Passage provided:
##############################

SWDEV-539130 - Log blit copy duration (#258)

Co-authored-by: Pengda Xie <pengda.xie@amd.com>
2025-09-03 10:01:47 -07:00
Commit 83a10986a4
@@ -71,10 +71,8 @@ class BlitKernel : public core::Blit {
  ///
  /// @note: The call will block until all AQL packets have been executed.
  ///
-  /// @param agent Agent passed to Initialize.
-  ///
  /// @return hsa_status_t
-  virtual hsa_status_t Destroy(const core::Agent& agent) override;
+  virtual hsa_status_t Destroy() override;

  /// @brief Submit an AQL packet to perform vector copy. The call is blocking
  /// until the command execution is finished.
@@ -189,6 +187,8 @@ class BlitKernel : public core::Blit {

  std::map<KernelType, KernelCode> kernels_;

+  const core::Agent* agent_;
+
  /// AQL queue for submitting the vector copy kernel.
  core::Queue* queue_;
  uint32_t queue_bitmask_;
@@ -94,10 +94,8 @@ template <bool useGCR> class BlitSdma : public BlitSdmaBase {
  ///
  /// @note: The call will block until all packets have executed.
  ///
-  /// @param agent Agent passed to Initialize.

##############################

Set exercise 1:
In the blit copy commit diff, rewrite the portion starting at "std::map<KernelType, KernelCode> kernels_;" and ending at "packets have executed.", putting "kernel_map_" in place of "kernels_".
Set exercise 2:
In the blit copy commit diff, what member declaration is added to the BlitKernel class?
Set exercise 3:
Carry on the blit copy commit diff from its last line.

Record extracts:
##############################

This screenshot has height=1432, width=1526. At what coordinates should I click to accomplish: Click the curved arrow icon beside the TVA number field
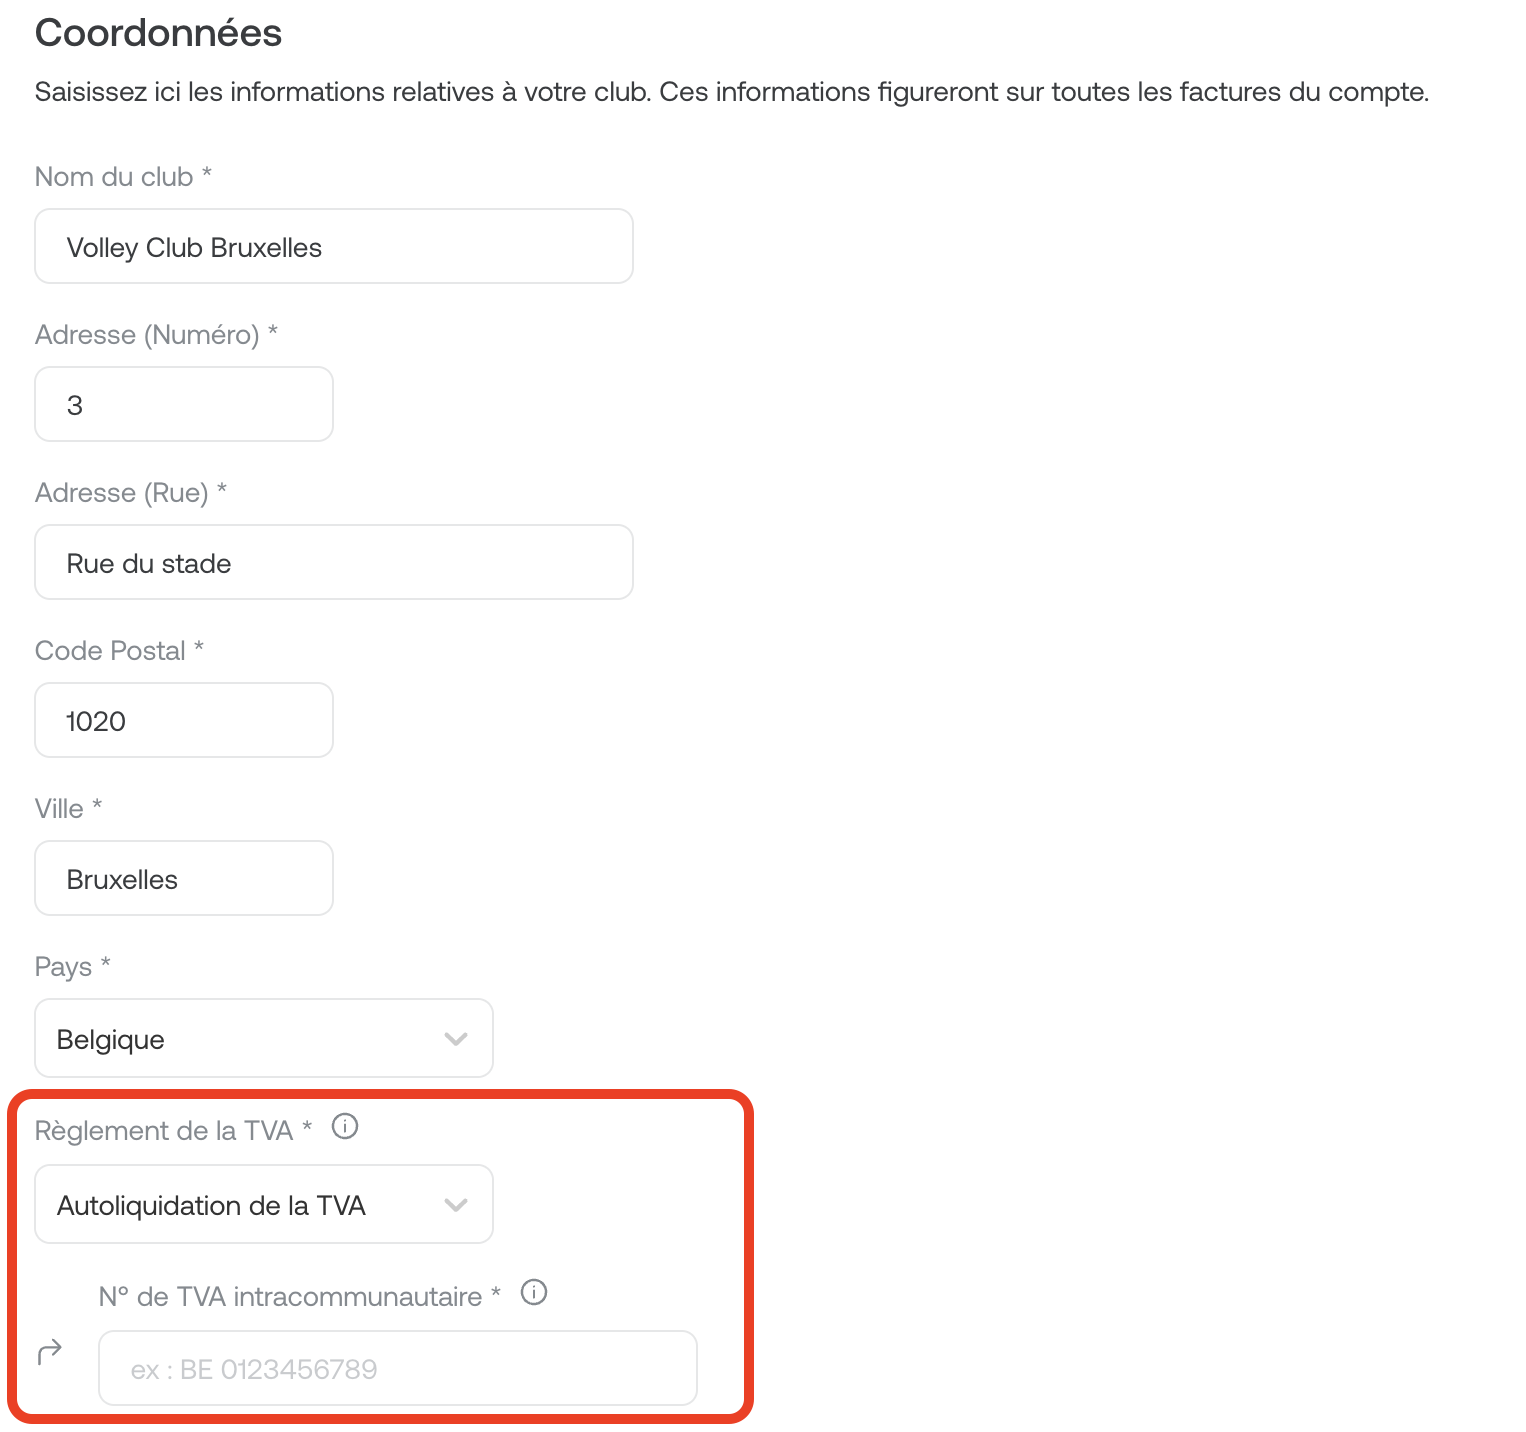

##############################

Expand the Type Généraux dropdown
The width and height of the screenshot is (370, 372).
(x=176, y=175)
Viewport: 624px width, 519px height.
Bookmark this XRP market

##############################

Response 1:
std::map<KernelType, KernelCode> kernel_map_;

+  const core::Agent* agent_;
+
  /// AQL queue for submitting the vector copy kernel.
  core::Queue* queue_;
  uint32_t queue_bitmask_;
@@ -94,10 +94,8 @@ template <bool useGCR> class BlitSdma : public BlitSdmaBase {
  ///
  /// @note: The call will block until all packets have executed.

Response 2:
const core::Agent* agent_;

Response 3:
-  ///
  /// @return hsa_status_t
-  virtual hsa_status_t Destroy(const core::Agent& agent) override;
+  virtual hsa_status_t Destroy() override;

  /// @brief Submit a linear copy command to the queue buffer.
  ///
@@ -63,7 +63,7 @@ class Blit {
  /// @param agent Agent passed to Initialize.
  ///
  /// @return hsa_status_t
-  virtual hsa_status_t Destroy(const core::Agent& agent) = 0;
+  virtual hsa_status_t Destroy() = 0;

  /// @brief Submit a linear copy command to the the underlying compute device's
  /// control block. The call is blocking until the command execution is
@@ -551,6 +551,7 @@ BlitKernel::BlitKernel(core::Queue* queue)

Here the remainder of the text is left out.